Tudo se alterna de tempos em tempos.
As reações, imposições e práticas se modificam de acordo com a cultura da época e as aceitações do momento. E você, tem se adaptado?
Em tempos de Fusões e Aquisições em grande escala, vemos empresas se unindo, comprando e conquistando novos territórios na tentativa de se solidificarem e se blindarem diante dos concorrentes, ganhando um corpo maior e tendo, com isso, a força necessária para sobreviver, atacar e se defender, nas ocasiões necessárias.
Você já traçou um paralelo entre as fusões empresariais atuais e as conquistas de países nos tempos antigos? Se não, analise comigo.
Na foto acima, vemos a imagem de uma das mais antigas moedas conhecidas, com a imagem de Alexandre, o Grande.
Alexandre foi um dos maiores conquistadores da história da humanidade.
Discípulo do filósofo Aristóteles, conquistou o sudeste da Europa até a Índia, alcançando também o Egito e o atual Afeganistão, iniciando com apenas 20 anos de idade. Como conseguir resultados tão amplos e em tão pouco tempo?
Além da maestria de suas ações e de sua ampla visão do trabalho que executava, a resposta está em aceitar culturas diversas.
Sua principal característica estava em sua visão administrativa, ao contrário de seus precursores, tinha uma visão de integração de culturas.
Muitas empresas ao se unirem com outras, sendo as duas bem sucedidas, tentam impor seus estilos administrativos e práticas executivas sem ao menos atentar o que o outro oferece de melhor… nesse sentido, Alexandre sabia incorporar o melhor da cultura conquistada e permitir que tudo permanecesse sem grandes traumas, oferecendo aos que foram conquistados um ambiente sem conflitos e agressividade. Conhecia o melhor da sociedade que conquistava e adotava nas outras que ainda não tinham tal prática.

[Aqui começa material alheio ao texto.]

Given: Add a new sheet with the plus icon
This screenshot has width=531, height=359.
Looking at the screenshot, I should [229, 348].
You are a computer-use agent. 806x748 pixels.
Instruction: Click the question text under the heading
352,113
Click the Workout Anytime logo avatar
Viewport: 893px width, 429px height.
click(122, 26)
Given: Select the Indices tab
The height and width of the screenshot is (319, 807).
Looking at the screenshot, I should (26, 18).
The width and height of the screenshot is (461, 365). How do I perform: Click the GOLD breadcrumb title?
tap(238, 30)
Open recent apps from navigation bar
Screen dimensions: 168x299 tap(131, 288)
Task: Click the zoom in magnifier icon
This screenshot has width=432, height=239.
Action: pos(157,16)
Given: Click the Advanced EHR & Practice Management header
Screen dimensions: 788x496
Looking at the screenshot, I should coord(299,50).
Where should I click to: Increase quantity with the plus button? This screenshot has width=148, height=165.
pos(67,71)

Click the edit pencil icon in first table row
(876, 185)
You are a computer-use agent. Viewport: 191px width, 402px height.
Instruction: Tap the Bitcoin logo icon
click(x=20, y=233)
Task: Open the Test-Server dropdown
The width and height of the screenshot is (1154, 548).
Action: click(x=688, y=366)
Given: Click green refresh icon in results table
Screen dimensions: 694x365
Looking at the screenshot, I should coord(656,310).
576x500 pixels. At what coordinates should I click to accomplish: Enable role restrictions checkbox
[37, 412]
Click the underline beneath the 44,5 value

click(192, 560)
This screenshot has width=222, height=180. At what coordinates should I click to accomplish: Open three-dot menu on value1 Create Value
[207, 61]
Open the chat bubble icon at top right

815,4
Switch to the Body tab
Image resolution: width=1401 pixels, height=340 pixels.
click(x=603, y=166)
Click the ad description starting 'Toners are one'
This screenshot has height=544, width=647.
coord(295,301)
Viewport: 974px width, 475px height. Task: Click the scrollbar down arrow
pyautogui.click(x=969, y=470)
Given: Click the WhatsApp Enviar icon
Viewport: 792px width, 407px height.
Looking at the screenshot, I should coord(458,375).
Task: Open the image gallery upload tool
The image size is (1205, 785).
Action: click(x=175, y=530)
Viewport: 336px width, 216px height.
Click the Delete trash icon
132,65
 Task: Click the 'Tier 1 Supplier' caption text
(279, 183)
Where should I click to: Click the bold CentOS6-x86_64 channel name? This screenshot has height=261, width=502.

Quantos executivos, atualmente, fazem o mesmo?
Será que pelo simples fato de duas empresas se unirem devemos correr e comprar suas ações acreditando que, juntas, serão uma potência de lucros e ganhos?
Suas histórias de sucesso, individuais, não irão necessariamente se repetir ao estarem unidas.
Quando duas empresas se unem com o espírito de soma, troca de melhorias e acréscimo de culturas a tendência é se fortalecerem e crescerem, mas, cuidado ao ver duas empresas que eram grandes concorrentes e não se “suportavam”, se unindo.
Ali dentro poderá haver uma enorme quantidade de funcionários rivais e jogos de vaidade que tenderão a fazer prevalecer suas ideias e práticas assim, tudo deverá ser mais difícil, trabalhoso e penoso, ainda que com competência e tempo, o resultado final poderá ser favorável.
Ao incorporar uma empresa ou mesmo ao criar um negócio, quer seja grande ou pequeno, incorpore o melhor da sua administração… e se for algo recém criado, incorpore o melhor dos profissionais que ali atuarão.
Com determinação e sem agressividade, aceitação e consciência, tudo tende a progredir e, apenas nesse contexto, a união se justifica, se fortalece e permanece.